Categories Asia, Indonesia, Updates

A five-million-hectare increase in the registered Indigenous territory in Indonesia: New BWRA data

So far, Indonesia has registered 1,091 maps of Indigenous territories covering an area of approximately 17.6 million hectares. Photo: Badan Registrasi Wilayah Adat (BRWA)

Indonesia’s government is yet to recognize more than 99 percent of the potential customary forests recorded by Indigenous communities

Shared by Working Group for ICCAs in Indonesia (ICCA Consortium Member)

Indonesia has recently published updated information about the status of recognition of Indigenous territories and customary forests.

In celebration of Indonesia’s 23rd Indigenous Peoples of the Archipelago Awakening Day (March 17), the Ancestral Domain Registration Agency (Badan Registrasi Wilayah Adat- BRWA) has released the latest data on the ‘‘Recognition Status of Indigenous Territories in Indonesia’’ sourced from the BRWA’s Indigenous Territories Registration System.

For the six month till February this year, Indigenous territory maps registered by BRWA increased by five million hectares, from 12.4 million hectares to 17.6 million hectares. This is a 41% increase since the previous data release.

The increase in the coverage of Indigenous territory is contributed mainly by mapping done in the Papua region.

BRWA’s Indigenous Territories Registration System records data and information regarding the Indigenous Peoples and their customary territories. BRWA carries out standardization of spatial data (maps) and social data (profiles) of Indigenous Peoples through registration, verification, and certification of Indigenous territories.


For detailed national and regional data on the status of recognition of Indigenous territories and customary forests, please see this infographic


Until now, BRWA has registered 1,091 maps of Indigenous territory covering a total area of ​​approximately 17.6 million hectares spread over 29 provinces and 141 regencies/ municipalities.

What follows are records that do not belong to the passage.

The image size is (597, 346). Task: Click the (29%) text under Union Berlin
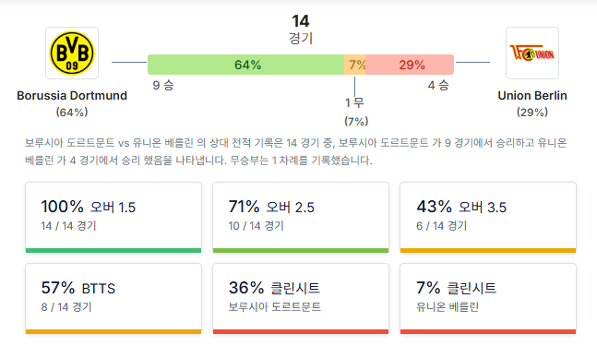[531, 113]
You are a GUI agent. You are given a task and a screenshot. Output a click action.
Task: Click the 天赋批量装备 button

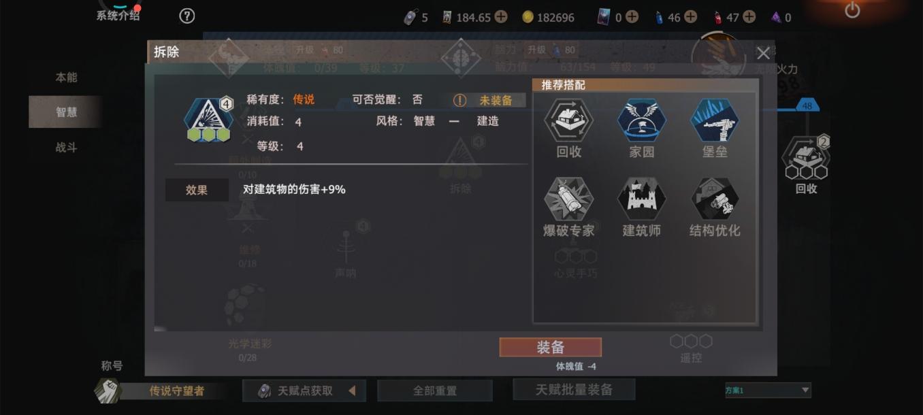(574, 389)
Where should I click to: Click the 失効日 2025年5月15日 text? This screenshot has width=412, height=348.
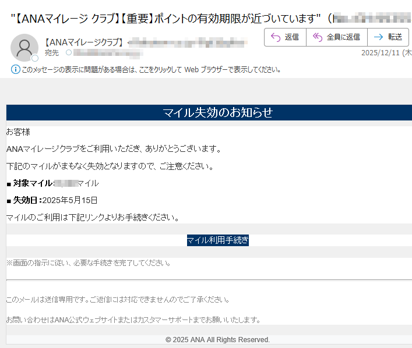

In Indonesia, the recognition of Indigenous Peoples and their territory is first carried out through regional policies at the provincial and district/municipality levels. This is done by issuing a local regulation that can either directly acknowledge the Indigenous community and their territory (stipulation) or set the procedure for recognition (regulation) — in which case a Regent decree is usually required to complete the recognition process.

Out of these 17.6 million hectares registered by BRWA, about 15.28% or 2.69 million hectares have been recognized by local authorities at the sub-national level, amounting to 176 Indigenous territories.1

Another 12.79 million hectares covering 667 Indigenous territories are in provinces having issued a local regulation on the general recognition process — but still requiring a local decree for recognition of particular territories.  For the remaining 2.15 million hectares that have been mapped, there is not yet any local decree/regulation for recognition.2

At the national level, the extent of recognition of customary forests by the Ministry of Environment and Forestry (MoEF) has also increased, although not significantly. So far, the MoEF has issued 89 decrees recognizing customary forests covering a total area of ​​89,783 hectares. This is only about 0.65% of the current potential of 13.76 million hectares for customary forests recorded by BRWA.

On the other side, these recognized customary forests are still far from the official indicative number of customary forests released by the MoEF, which amounts to 1,152,600 hectares. Most of these indicative customary forests recorded by the MoEF have fulfilled the requirements for Indigenous territory recognition at the sub-national level, with the issuance of a local regulation or regent decree.

So, the MoEF needs to immediately carry out technical verification of the customary forests that the Indigenous communities have submitted for recognition.

Detailed national and regional data on the status of recognition of Indigenous territories and customary forests can be seen in this infographic.

1 Regional policies that directly acknowledge the existence of Indigenous Peoples and their territory can either be a Regent Decree (SK Penetapan) or a Local Regulation (Perda Penetapan). Such policy doesn’t require any further step at the local level.

2 Regional policies that set the procedure to recognize Indigenous Peoples and their territory require further steps to be taken, such as a Regent Decree setting up an Indigenous Task Force (SK Panitia MHA) responsible for the processing of the Indigenous People’s recognition at the regional level, and a final decree to stipulate the existence of Indigenous Peoples and their territory.